I have written a stochastic process simulator but I would like to speed it up since it's pretty slow.
The main part of the simulator is made of a for
loop which I would like to re-write as a foreach
with `%dopar%.
I have tried doing so with a simplified loop but I'm running into some problems. Suppose my for
loop looks like this
library(foreach)
r=0
t<-rep(0,500)
for(n in 1:500){
s<-1/2+r
u<-runif(1, min = 0, max = 1)
if(u<s){
t[n]<-u
r<-r+0.001
}else{r<-r-0.001}
}
which means that at each iteration I update the value of r
and s
and, in one of the two outcomes, populate my vector t
. I have tried several different ways of re-writing it as a foreach
loop but it seems like with each iteration my values don't get updated and I get some pretty strange results. I have tried using return
but it doesn't seem to work!
This is an example of what I have come up with.
rr=0
tt<-foreach(i=1:500, .combine=c) %dopar% {
ss<-1/2+rr
uu<-runif(1, min = 0, max = 1)
if(uu<=ss){
return(uu)
rr<-rr+0.001
}else{
return(0)
rr<-rr-0.001}
}
If it is impossible to use foreach
what other way is there for me to re-write the loop so to be able to use all cores and speed up things?

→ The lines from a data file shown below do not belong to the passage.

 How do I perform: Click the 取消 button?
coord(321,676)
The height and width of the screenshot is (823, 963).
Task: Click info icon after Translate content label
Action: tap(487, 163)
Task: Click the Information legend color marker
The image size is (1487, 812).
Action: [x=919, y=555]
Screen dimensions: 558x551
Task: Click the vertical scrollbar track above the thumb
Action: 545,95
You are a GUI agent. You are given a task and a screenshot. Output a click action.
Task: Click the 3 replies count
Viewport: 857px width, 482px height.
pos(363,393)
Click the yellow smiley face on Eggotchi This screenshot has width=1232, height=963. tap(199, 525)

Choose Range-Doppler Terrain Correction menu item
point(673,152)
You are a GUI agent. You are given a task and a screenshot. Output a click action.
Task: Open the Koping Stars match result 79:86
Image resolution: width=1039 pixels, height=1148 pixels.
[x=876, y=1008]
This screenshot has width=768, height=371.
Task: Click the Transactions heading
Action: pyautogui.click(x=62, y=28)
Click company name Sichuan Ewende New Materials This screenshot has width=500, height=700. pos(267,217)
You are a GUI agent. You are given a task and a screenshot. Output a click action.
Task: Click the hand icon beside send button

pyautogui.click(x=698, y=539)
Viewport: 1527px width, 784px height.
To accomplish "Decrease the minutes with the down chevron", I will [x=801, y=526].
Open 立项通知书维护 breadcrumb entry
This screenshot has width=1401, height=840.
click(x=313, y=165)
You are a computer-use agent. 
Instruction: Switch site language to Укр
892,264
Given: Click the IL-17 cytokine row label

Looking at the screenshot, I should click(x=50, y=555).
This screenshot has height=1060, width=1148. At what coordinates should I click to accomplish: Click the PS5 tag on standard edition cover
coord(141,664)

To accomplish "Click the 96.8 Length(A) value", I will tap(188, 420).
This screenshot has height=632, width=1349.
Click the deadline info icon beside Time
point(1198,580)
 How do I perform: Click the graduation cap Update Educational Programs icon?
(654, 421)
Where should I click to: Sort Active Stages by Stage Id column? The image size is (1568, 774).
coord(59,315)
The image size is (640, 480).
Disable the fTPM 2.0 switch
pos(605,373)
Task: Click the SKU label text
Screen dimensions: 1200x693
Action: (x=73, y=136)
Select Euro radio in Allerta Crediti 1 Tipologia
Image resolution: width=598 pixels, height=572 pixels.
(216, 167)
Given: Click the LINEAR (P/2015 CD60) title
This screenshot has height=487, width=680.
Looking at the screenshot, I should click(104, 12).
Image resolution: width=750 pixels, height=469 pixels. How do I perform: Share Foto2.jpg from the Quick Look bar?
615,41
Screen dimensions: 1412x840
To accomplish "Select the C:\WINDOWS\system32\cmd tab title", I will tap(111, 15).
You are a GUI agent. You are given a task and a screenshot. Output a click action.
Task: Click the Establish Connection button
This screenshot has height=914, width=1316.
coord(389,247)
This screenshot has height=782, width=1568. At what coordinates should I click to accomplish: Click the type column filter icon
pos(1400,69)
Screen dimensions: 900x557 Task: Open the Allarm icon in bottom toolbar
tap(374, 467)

Since your comments, about turning to C, were encouraging and -mostly- to prove that this isn't a hard task (especially for such operations) and it's worth looking into, here is a comparison of two sample functions that accept a number of iterations and perform the steps of your loop:
ffR = function(n)
{
r = 0
t = rep(0, n)
for(i in 1:n) {
s = 1/2 + r
u = runif(1)
if(u < s) {
t[i] = u
r = r + 0.001
} else r = r - 0.001
}
return(t)
}
ffC = inline::cfunction(sig = c(R_n = "integer"), body = '
int n = INTEGER(AS_INTEGER(R_n))[0];
SEXP ans;
PROTECT(ans = allocVector(REALSXP, n));
double r = 0.0, s, u, *pans = REAL(ans);
GetRNGstate();
for(int i = 0; i < n; i++) {
s = 0.5 + r;
u = runif(0.0, 1.0);
if(u < s) {
pans[i] = u;
r += 0.001;
} else {
pans[i] = 0.0;
r -= 0.001;
}
}
PutRNGstate();
UNPROTECT(1);
return(ans);
', includes = "#include <Rmath.h>")
A comparison of results:
set.seed(007); ffR(5)
#[1] 0.00000000 0.39774545 0.11569778 0.06974868 0.24374939
set.seed(007); ffC(5)
#[1] 0.00000000 0.39774545 0.11569778 0.06974868 0.24374939
A comparison of speed:
microbenchmark::microbenchmark(ffR(1e5), ffC(1e5), times = 20)
#Unit: milliseconds
# expr min lq median uq max neval
# ffR(1e+05) 497.524808 519.692781 537.427332 668.875402 692.598785 20
# ffC(1e+05) 2.916289 3.019473 3.133967 3.445257 4.076541 20
And for the sake of completeness:
set.seed(101); ans1 = ffR(1e5)
set.seed(101); ans2 = ffC(1e5)
all.equal(ans1, ans2)
#[1] TRUE
Hope any of this could be helpful in some way.